** BEGIN Supplied records **

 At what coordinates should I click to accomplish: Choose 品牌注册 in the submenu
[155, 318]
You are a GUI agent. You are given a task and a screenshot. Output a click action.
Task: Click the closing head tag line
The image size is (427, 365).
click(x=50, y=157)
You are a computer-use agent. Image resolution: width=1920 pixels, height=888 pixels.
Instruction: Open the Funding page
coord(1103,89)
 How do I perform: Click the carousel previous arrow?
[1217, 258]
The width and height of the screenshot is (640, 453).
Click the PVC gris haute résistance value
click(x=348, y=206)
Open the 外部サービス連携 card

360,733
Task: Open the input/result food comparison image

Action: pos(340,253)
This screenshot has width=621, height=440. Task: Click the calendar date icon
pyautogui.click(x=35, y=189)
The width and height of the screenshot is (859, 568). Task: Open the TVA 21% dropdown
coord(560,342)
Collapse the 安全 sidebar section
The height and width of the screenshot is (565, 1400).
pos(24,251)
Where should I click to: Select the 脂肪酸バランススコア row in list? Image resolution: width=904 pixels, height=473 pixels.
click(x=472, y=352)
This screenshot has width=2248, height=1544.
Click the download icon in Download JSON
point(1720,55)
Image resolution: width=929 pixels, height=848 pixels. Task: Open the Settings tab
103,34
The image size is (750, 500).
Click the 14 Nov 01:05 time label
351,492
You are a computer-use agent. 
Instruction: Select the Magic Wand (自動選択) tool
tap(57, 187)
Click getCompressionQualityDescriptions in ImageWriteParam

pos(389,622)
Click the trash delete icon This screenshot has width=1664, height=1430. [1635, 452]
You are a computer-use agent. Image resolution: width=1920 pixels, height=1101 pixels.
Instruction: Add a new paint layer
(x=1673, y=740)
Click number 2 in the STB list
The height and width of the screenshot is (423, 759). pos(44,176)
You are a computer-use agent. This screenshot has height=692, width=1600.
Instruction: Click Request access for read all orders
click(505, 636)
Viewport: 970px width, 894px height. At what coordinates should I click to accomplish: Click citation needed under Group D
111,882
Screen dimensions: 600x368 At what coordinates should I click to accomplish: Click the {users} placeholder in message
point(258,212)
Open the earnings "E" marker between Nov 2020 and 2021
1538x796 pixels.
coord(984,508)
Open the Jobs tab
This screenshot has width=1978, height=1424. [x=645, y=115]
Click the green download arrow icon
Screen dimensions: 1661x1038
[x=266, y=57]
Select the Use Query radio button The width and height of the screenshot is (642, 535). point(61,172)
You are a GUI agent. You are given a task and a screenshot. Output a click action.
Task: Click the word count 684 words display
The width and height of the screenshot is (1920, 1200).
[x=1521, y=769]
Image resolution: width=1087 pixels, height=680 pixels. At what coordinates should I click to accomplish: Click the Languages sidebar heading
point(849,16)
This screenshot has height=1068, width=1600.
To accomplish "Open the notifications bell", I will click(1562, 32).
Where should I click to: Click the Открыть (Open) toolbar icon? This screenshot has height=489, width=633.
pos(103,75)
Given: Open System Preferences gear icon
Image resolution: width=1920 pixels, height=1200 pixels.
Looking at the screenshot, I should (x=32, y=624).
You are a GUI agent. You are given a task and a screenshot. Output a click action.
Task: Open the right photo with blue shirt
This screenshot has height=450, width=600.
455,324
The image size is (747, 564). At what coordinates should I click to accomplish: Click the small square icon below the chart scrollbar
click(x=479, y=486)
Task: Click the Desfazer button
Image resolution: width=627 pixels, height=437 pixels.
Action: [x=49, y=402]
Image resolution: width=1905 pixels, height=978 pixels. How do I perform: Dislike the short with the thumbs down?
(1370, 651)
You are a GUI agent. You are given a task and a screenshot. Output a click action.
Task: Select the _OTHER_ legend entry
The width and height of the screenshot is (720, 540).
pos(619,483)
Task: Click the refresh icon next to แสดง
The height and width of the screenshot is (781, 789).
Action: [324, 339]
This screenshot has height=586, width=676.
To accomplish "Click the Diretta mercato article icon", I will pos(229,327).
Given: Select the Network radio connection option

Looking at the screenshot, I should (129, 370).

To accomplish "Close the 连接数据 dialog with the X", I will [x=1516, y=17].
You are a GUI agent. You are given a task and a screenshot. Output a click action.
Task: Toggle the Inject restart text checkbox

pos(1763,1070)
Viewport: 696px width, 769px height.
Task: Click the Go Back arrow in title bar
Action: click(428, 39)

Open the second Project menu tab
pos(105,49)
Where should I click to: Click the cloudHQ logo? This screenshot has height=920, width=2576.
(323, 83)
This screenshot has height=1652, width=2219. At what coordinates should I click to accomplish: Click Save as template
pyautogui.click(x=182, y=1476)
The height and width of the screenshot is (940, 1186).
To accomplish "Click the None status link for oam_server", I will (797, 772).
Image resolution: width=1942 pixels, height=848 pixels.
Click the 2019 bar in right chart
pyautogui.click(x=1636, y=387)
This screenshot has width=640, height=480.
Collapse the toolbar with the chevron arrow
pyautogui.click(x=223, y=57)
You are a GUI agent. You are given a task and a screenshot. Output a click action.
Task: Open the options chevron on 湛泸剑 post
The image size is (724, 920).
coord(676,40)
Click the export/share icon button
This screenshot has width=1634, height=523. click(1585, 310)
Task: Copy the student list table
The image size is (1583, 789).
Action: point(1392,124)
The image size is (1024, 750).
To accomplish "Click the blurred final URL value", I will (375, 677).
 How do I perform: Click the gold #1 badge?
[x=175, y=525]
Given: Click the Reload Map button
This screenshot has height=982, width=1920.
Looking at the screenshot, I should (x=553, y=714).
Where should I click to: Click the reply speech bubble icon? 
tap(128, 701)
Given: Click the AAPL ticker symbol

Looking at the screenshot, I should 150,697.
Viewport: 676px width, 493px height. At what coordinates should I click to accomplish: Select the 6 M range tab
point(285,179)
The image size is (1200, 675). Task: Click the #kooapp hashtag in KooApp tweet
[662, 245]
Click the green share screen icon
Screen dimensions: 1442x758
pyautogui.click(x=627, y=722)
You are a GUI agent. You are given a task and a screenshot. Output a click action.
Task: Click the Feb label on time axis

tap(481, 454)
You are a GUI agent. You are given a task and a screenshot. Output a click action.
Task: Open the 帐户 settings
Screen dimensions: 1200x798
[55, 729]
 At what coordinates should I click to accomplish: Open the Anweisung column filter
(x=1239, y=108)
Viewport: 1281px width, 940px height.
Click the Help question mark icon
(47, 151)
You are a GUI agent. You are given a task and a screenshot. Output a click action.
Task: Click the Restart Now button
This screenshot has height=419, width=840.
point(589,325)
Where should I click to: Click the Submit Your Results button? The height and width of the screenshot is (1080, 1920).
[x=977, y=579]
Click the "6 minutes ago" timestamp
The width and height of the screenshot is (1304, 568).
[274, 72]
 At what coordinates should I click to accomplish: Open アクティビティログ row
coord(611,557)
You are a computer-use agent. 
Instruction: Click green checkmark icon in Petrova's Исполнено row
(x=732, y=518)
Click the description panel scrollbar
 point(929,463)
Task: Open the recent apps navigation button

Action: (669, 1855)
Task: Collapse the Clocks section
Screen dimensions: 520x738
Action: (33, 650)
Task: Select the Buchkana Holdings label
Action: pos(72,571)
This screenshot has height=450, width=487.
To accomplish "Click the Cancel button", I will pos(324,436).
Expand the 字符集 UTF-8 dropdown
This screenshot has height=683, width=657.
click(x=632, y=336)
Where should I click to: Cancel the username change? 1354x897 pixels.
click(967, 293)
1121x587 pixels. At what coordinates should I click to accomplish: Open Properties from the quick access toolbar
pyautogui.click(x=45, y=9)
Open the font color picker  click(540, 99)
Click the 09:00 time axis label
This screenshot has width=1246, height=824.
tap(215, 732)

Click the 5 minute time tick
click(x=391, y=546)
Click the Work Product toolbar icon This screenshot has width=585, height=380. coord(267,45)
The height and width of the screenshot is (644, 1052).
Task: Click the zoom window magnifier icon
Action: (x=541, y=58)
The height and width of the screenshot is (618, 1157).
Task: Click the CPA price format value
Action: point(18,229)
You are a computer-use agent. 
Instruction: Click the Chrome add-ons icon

** END Supplied records **

# What you will do
Please rewrite the rows from the first one through the line containing "coord(1103,89)", replacing "Funding page" with "Billing page" and leaving everything else as it is.

# Solution
 At what coordinates should I click to accomplish: Choose 品牌注册 in the submenu
[155, 318]
You are a GUI agent. You are given a task and a screenshot. Output a click action.
Task: Click the closing head tag line
The image size is (427, 365).
click(x=50, y=157)
You are a computer-use agent. Image resolution: width=1920 pixels, height=888 pixels.
Instruction: Open the Billing page
coord(1103,89)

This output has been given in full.